Qu’est-ce qui vous a amenée vers le droit, et plus particulièrement vers la pratique d’avocate-enquêtrice?
Au départ, en choisissant le droit, j’avais ce désir très idéaliste de défendre la veuve et l’orphelin, comme aime le dire mon oncle. J’ai donc commencé par me lancer dans le litige civil et commercial. C’était pour moi une excellente école : ça m’a permis d’acquérir une solide rigueur, d’apprendre énormément et de découvrir concrètement la pratique juridique. Mais avec le temps, j’ai ressenti le besoin de donner davantage de sens à mon travail.
Je voulais une pratique avec une vocation plus humaine, plus utile. C’est ainsi que je me suis orientée vers les enquêtes en matière de harcèlement au travail. Cela m’a permis de concilier mon intérêt pour le droit avec mon désir de contribuer à des milieux de travail plus justes et respectueux.
Quels sont, selon vous, les défis propres au rôle d’avocate-enquêtrice? Qu’est-ce qui distingue cette pratique d’un rôle plus classique d’avocat?
En litige, l’avocat défend une partie précise : son rôle est de représenter et protéger ses intérêts. En tant qu’avocate-enquêtrice, ma position est complètement différente : je suis neutre et impartiale. Je ne représente ni l’employeur, ni l’employé. Mon objectif est de comprendre ce qui s’est réellement passé, d’écouter toutes les parties et d’évaluer, de manière objective, s’il y a eu harcèlement ou non. Cette posture change tout : elle m’oblige à être attentive, à l’écoute, et à rester équilibrée du début à la fin du processus.
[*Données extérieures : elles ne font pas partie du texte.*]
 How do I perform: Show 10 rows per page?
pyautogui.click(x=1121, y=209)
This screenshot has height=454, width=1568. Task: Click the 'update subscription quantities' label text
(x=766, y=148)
On parle peu de cette pratique à l’université, et beaucoup d’étudiants la connaissent mal. Quels conseils donneriez-vous à ceux qui aimeraient s’orienter dans ce domaine?
C’est un domaine appelé à croître. Aujourd’hui, il existe encore peu de bureaux spécialisés exclusivement en harcèlement, mais je crois que ce sera très différent dans quelques années. Comme on me le répétait beaucoup à l’université : « le droit mène à tout ». C’est une réalité. Le droit ne se limite pas au litige civil ou commercial, il peut aussi ouvrir vers des pratiques moins connues mais tout aussi essentielles, comme celle-ci.
Mon conseil aux étudiants serait de rester ouverts, curieux, et d’explorer ces nouvelles voies juridiques qui prennent de plus en plus de place.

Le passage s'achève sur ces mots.